## Records provided
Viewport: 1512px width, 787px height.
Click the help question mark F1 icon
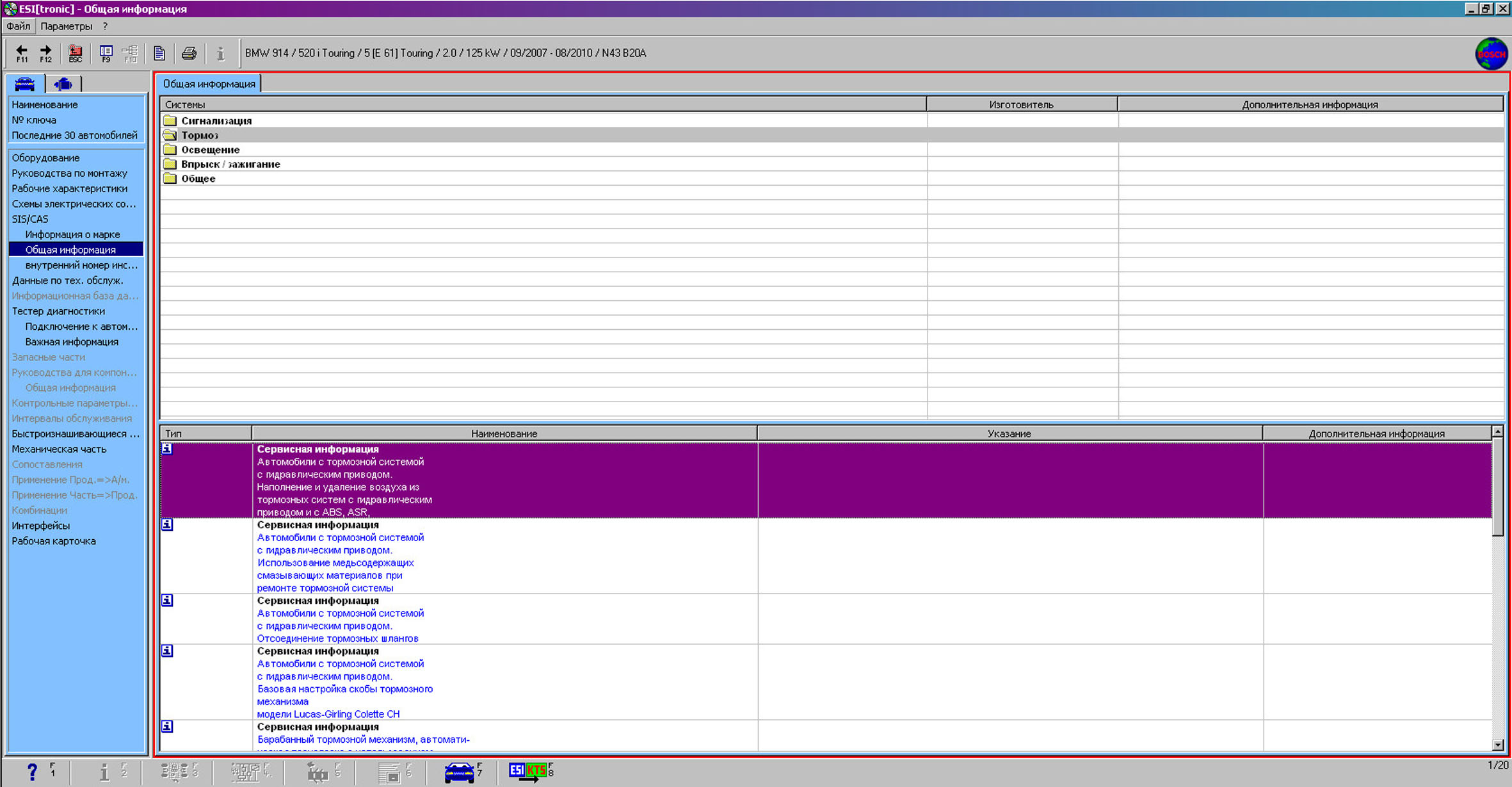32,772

==

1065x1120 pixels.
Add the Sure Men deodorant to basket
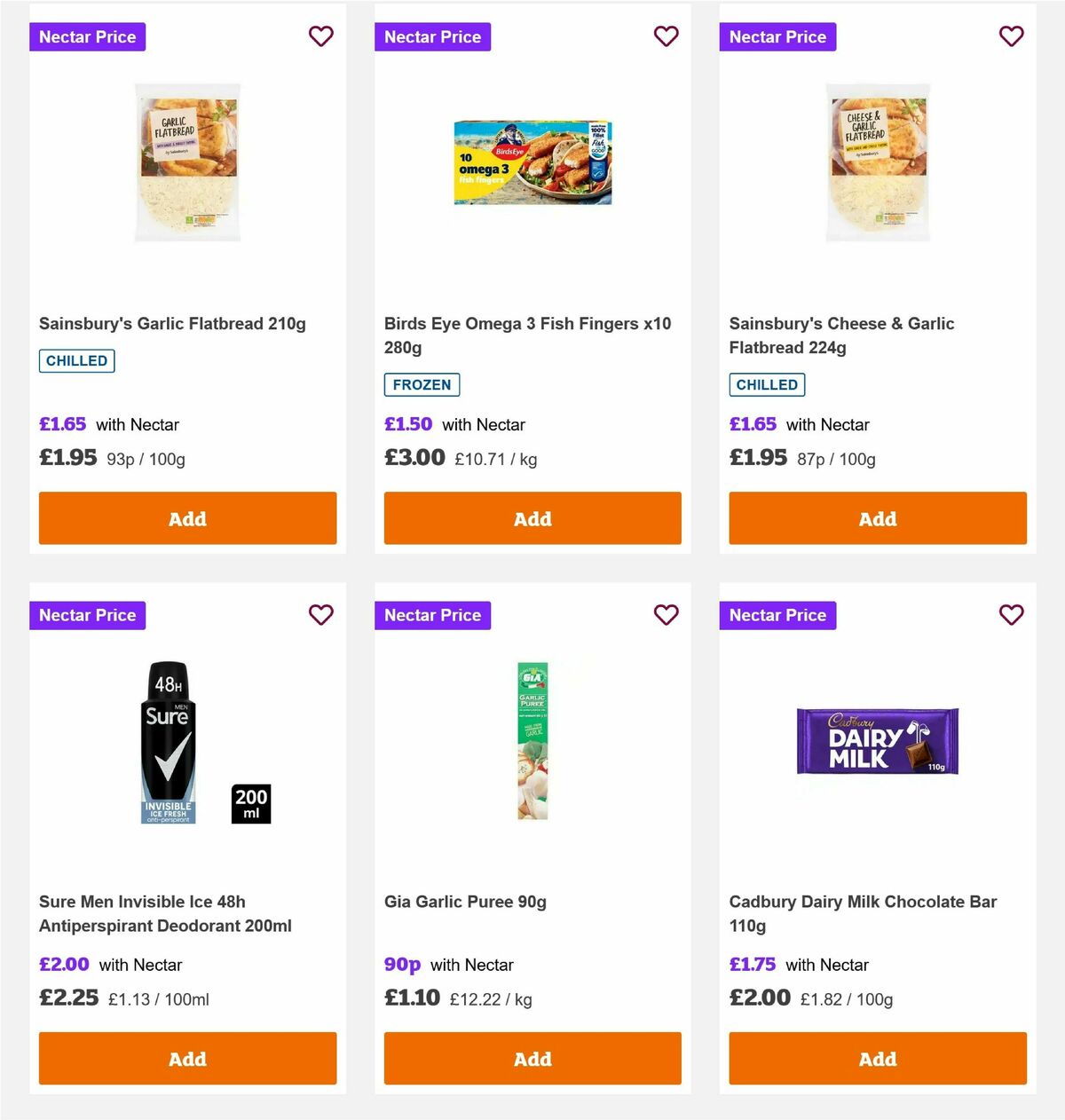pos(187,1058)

--

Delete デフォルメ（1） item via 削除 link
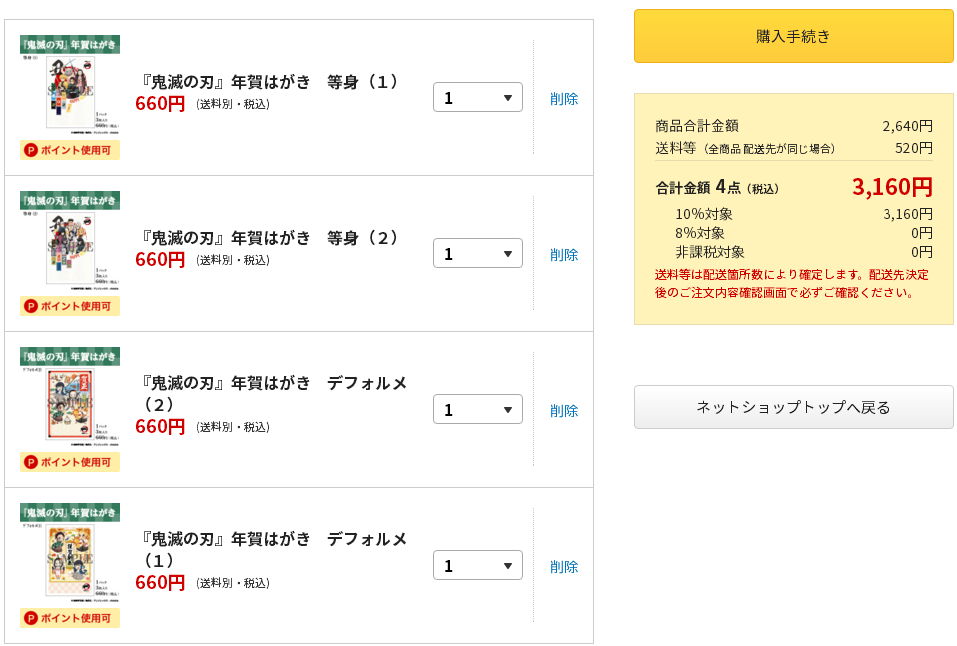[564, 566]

## Task instructions
Print the material from the line with "1065x1120 pixels." to the line with "pos(187,1058)", including both of those lines, reproducing each character unchanged and omitting the pictures.

## Answer to the exercise
1065x1120 pixels.
Add the Sure Men deodorant to basket
pos(187,1058)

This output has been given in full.